── Given text ──

Fuyuge social life is focused on the performance of a ritual they call gab that consists of life-cycle rites, ceremonial exchanges, dances and pig killings. The ritual consists of a sequence of performances; each ritual unfolds in a specially built village and plaza, also known as gab. Dances are performed by one or more neighbouring collectives that are challenged to display their capacities in the ritual plaza. The dances are performed before the life-cycle rites, and the performance of those rites are then followed by different sets of pig killings; a great pig-killing performance caps the ritual as a whole.
It has been a long-standing convention among the Fuyuge that when two collectives of dancers perform, each can use different instruments, such as hand-held drums or large bamboo poles that are pounded on the ground. However, in the late 1990s, dancers in gab began to perform as ‘disco’.7 ‘Disco’ in this case refers to string-band music accompanied by a ‘stereotypical Polynesian dance, with swaying hips and undulating hand movements’ (Niles 1998: 78). This dance is performed centrally by young women, while small groups of young men parade about them, some playing guitars with amplifiers. They all perform songs that have string-band melodies with Fuyuge lyrics. Youth groups had performed this form of dance in the mid-1980s, but never in the context of a gab performance. The performance of disco in gab in 1999 was an innovatory act, as Gell (1998: 256) describes, but such acts are only innovatory from an anterior perspective, and this accounts for the importance of anticipation in gab. It was a political act meant to have the anticipated outcome of triumph over the other performers. But every gab is innovatory in this way, analogous to the creation of the Maori meeting houses that Gell (ibid.: 251–58) analyses.

───
── Recorded data ──

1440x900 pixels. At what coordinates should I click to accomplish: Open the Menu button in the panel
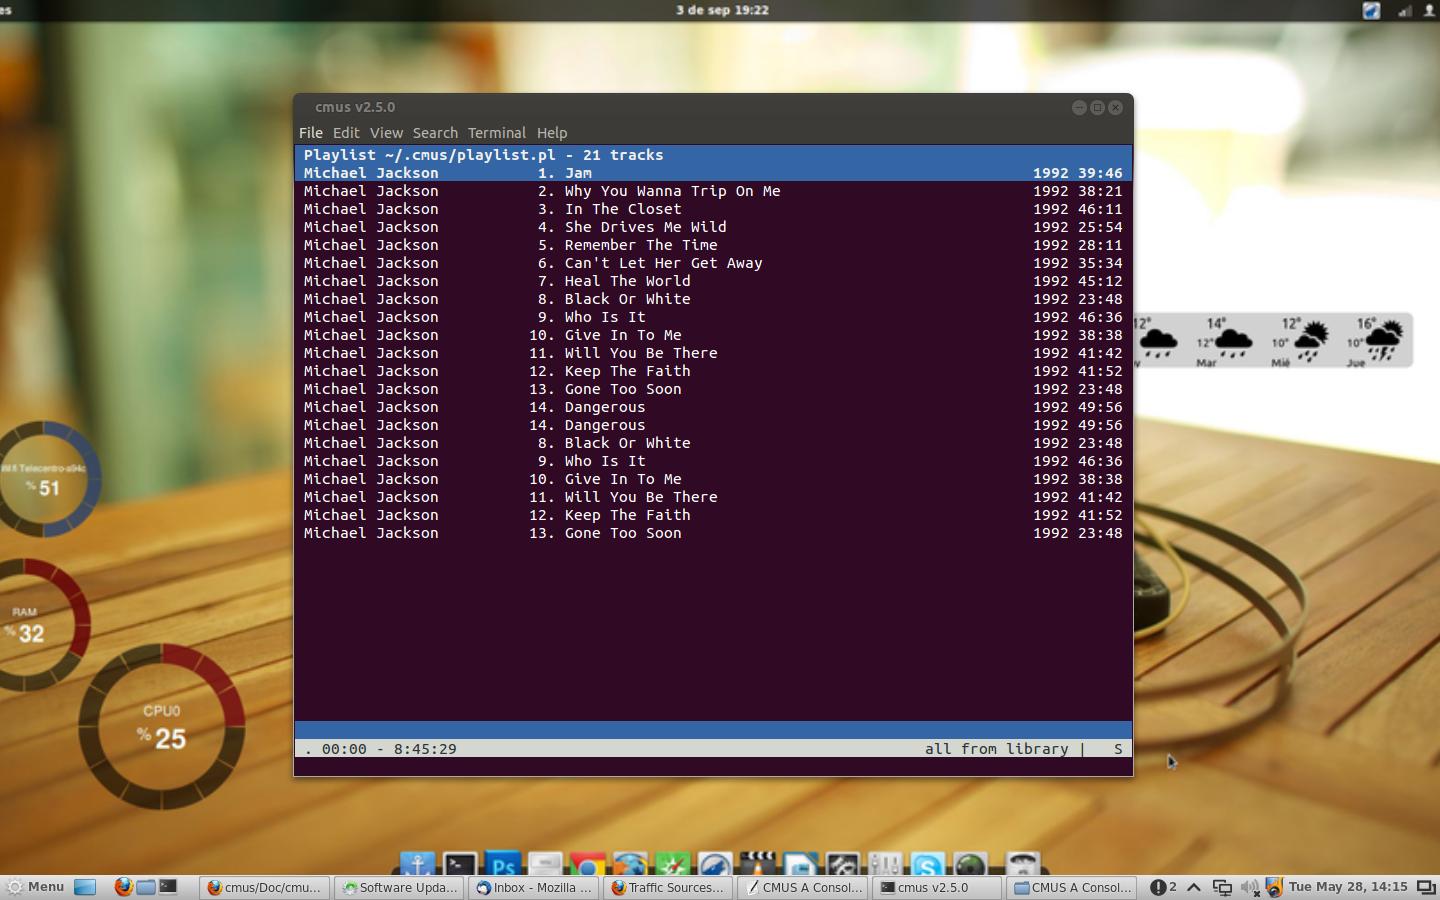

───

**Tasks and exercises:**
a) According to the passage on the Fuyuge gab ritual, what performance caps the ritual as a whole?
b) Carry the passage on the Fuyuge gab ritual forward from its final sentence.

**Answers to the exercise:**
a) A great pig-killing performance caps the ritual as a whole.

b)
The particular gab I am concerned with is one that I observed and recorded during fieldwork in 1999. At this gab, one collectivity known as Esa u kum or EK (as shortened locally), performed as disco. The second collectivity challenged to perform, known as Migu, performed with drums. The ensuing evaluations and debates about their performances revealed, among other significant matters, important differences in Fuyuge ideas about the presence of time.
Shortly after the performance of EK, talk began to focus on the lower-body decorations of the dancers and their inferior appearance, particularly when compared to the powerful appearance created by Migu. The skin of the EK dancers did not look appropriately prepared; many were wearing shorts instead of loincloths. People said that from the shoulders up they were fine, but below that they looked as though they had rushed their preparations. This sentiment was reinforced by the reception that Migu received when they performed. It has long been customary for older and more highly regarded men to speak words of praise when they are impressed with the dancers, but there was silence during Migu’s performance. This is because everyone knew Migu was superior and they did not want to shame EK explicitly. However, these were not the only opinions I heard about Migu’s performance. Different views were subtly expressed later when the pigs for the life-cycle rites were killed and then distributed. There were also formal speeches in which attempts were made to capture the moment and the way in which the dancers had been perceived.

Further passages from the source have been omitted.